Поляк боком протиснулся в комнату. В одной руке у него была корзинка, из которой выглядывали горлышки четырех бутылок шампанского, а во второй большая коробка с тортом, перевязанная шелковой красной лентой с пышным бантом на крышке.
— Вот, пан офицер, все как вы заказывали.
— Торт свежий?
— Только что изготовили. Специальный заказ купца Лопатина, француз ни в какую не хотел отдавать, но когда узнал, что это для пана офицера, тут же пошел на попятную и даже сделал скидку.
— Никогда бы не подумала, что Виктор Алексеевич пользуется такой популярностью в нашем городе? — С удивлением заметила хозяйка.
— А вы не знали? — Улыбнулся старый поляк. Все хорошо помнят, что случилось несколько дней назад, и никто не горит желанием провести месяц в постели с переломанными ребрами и ногами.
— Своеобразная у вас манера, Виктор Алексеевич, завоевывать сердца жителей нашего города.
— Это досадное недоразумение. — Категорично заявил Соколов, по-хозяйски устанавливая в центре большого стола торт и шампанское.
— Думаю, жертвы этого «досадного недоразумения» еще не скоро придут в себя.
— Эти жертвы, получили то, что заслуживали, или вы с этим не согласны?
— Согласна, тем более что пострадавшей и невольной виновницей случившегося оказалась моя лучшая подруга. Анна Францевна хотела лично поблагодарить вас, вот мы и решили устроить этот ужин. Правда, наше приглашение несколько нарушает правила этикета, но здесь мы полностью полагаемся на вашу порядочность.
— О чем речь, Серафима Дмитриевна, вы имеете дело с джентльменами.
— Мы уже в этом уже убедились. Кстати, откуда это изобилие, Виктор Алексеевич? До меня доходили слухи о ваших финансовых затруднениях.
— Это наглая ложь, Серафима Дмитриевна, — с наигранным возмущением заявил Соколов, — и я даже знаю, кто именно распространяет эти гнусные сплетни.
— Оставьте в покое, старого слугу, Войцех Каземирович только дословно передал ваши собственные слова.

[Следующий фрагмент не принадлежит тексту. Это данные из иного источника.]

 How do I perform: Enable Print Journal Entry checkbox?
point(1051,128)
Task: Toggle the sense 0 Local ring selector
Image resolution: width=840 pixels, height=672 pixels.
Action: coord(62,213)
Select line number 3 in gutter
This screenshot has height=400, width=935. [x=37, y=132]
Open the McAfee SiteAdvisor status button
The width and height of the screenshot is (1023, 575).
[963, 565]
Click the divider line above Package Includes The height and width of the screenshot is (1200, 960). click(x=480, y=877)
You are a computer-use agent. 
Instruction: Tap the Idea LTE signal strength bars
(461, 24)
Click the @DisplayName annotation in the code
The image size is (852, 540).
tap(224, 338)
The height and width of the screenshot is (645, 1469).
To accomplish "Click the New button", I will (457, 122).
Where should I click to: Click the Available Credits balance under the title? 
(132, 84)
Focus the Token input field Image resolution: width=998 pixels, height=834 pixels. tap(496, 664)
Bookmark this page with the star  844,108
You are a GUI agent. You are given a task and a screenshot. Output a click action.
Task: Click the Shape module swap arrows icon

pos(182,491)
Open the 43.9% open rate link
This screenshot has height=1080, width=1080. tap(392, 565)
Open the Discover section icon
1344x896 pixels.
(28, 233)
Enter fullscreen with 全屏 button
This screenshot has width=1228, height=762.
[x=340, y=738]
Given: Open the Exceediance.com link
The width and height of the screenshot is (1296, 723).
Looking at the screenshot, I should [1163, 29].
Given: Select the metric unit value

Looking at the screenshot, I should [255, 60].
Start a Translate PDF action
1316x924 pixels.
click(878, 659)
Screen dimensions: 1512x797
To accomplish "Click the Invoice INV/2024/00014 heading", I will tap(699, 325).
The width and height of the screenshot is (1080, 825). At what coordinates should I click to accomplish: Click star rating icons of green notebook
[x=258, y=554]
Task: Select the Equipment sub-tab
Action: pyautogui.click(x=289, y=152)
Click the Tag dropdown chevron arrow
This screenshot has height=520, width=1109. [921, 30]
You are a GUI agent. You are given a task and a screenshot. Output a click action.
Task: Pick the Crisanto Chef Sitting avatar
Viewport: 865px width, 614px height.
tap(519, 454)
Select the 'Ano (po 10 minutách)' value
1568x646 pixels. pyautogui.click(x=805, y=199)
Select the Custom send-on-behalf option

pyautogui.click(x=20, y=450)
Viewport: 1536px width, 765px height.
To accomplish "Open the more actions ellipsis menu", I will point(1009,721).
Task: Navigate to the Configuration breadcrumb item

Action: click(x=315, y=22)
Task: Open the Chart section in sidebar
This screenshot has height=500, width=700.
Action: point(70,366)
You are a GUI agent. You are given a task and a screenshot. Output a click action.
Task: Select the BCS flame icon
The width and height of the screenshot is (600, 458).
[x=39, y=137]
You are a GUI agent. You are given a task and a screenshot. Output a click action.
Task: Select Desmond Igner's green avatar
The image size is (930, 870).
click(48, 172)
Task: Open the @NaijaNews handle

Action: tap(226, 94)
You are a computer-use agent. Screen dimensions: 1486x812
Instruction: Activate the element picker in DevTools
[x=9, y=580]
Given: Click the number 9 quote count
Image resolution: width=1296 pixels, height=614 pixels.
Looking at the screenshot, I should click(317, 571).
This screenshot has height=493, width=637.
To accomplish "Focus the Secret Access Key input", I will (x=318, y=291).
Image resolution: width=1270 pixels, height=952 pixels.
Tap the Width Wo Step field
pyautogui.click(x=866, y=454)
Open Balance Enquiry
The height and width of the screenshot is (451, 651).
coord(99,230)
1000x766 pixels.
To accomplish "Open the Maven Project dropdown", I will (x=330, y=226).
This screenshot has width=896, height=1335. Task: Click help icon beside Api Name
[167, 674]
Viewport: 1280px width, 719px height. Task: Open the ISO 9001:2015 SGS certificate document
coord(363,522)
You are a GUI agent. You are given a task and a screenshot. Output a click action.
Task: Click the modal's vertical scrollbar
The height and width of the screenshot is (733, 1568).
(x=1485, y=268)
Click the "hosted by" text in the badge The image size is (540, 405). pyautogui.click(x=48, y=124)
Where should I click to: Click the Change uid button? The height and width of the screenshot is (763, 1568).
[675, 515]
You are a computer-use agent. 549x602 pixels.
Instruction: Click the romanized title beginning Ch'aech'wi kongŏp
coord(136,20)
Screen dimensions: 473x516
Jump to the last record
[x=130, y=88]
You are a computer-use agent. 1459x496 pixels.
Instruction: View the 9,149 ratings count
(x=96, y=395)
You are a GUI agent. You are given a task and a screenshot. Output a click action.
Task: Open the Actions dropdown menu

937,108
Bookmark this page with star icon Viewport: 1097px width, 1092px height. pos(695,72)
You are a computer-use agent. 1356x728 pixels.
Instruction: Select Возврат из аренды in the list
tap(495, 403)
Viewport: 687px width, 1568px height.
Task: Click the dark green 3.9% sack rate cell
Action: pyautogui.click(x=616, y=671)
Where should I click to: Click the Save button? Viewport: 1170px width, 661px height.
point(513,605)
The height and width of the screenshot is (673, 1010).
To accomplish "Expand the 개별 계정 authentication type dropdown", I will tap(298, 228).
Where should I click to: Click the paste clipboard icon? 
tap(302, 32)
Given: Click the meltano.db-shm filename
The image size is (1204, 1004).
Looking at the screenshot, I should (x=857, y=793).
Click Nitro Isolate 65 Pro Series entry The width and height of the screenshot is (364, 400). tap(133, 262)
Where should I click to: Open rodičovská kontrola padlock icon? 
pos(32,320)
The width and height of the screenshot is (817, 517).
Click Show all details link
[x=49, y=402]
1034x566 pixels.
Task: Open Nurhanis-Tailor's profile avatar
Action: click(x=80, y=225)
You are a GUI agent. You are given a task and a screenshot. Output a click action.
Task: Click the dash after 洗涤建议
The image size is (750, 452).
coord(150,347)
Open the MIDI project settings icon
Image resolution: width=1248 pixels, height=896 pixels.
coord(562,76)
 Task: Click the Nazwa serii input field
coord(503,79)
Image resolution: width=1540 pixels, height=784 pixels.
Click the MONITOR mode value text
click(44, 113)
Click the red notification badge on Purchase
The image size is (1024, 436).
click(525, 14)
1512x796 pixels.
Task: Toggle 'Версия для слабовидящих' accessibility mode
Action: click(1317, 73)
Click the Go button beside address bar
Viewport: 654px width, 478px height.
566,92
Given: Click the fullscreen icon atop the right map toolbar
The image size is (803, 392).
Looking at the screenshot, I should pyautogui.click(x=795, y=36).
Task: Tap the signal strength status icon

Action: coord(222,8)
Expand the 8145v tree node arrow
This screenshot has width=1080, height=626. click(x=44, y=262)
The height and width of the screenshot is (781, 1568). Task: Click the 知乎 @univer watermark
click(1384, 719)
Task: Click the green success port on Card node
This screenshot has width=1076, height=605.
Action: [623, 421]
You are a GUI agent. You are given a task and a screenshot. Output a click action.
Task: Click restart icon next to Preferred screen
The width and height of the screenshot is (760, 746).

— Он меня не правильно понял, я лишь имел в виду, что у меня нет мелочи.
Глава 28. Екатеринбург, 22 мая 1798 года (вторник). Окончание
Эта словесная перепалка была прервана появлением горничной. Когда стол был сервирован, и все расселись по местам, Соколов разлил шампанское. Первый тост, как и положено, выпили за знакомство, а вот со вторым произошла заминка. Когда Соколов начал разливать шампанское, хозяйка его остановила.
— Виктор Алексеевич, врач разрешил Генриху Карловичу только один бокал шампанского.
— Неправда, Серафима Дмитриевна, — возразил Соколов, — этот коновал сегодня обследовал Генриха, нашел его полностью выздоровевшим и ограничил потребление шампанского двумя бутылками. Вот справка. — Он достал из кармана мятый листок бумаги и подал его хозяйке.
Серафима Дмитриевна, не читая, скомкала бумажку и положила ее на край стола.
— Врач действительно сегодня приходил, но не для того, чтобы осмотреть пациента, а с жалобой на вас, Виктор Алексеевич. Он уверяет, что вы отловили его во время обеда в трактире и, угрожая переломать ноги, заставили написать эту липовую бумагу.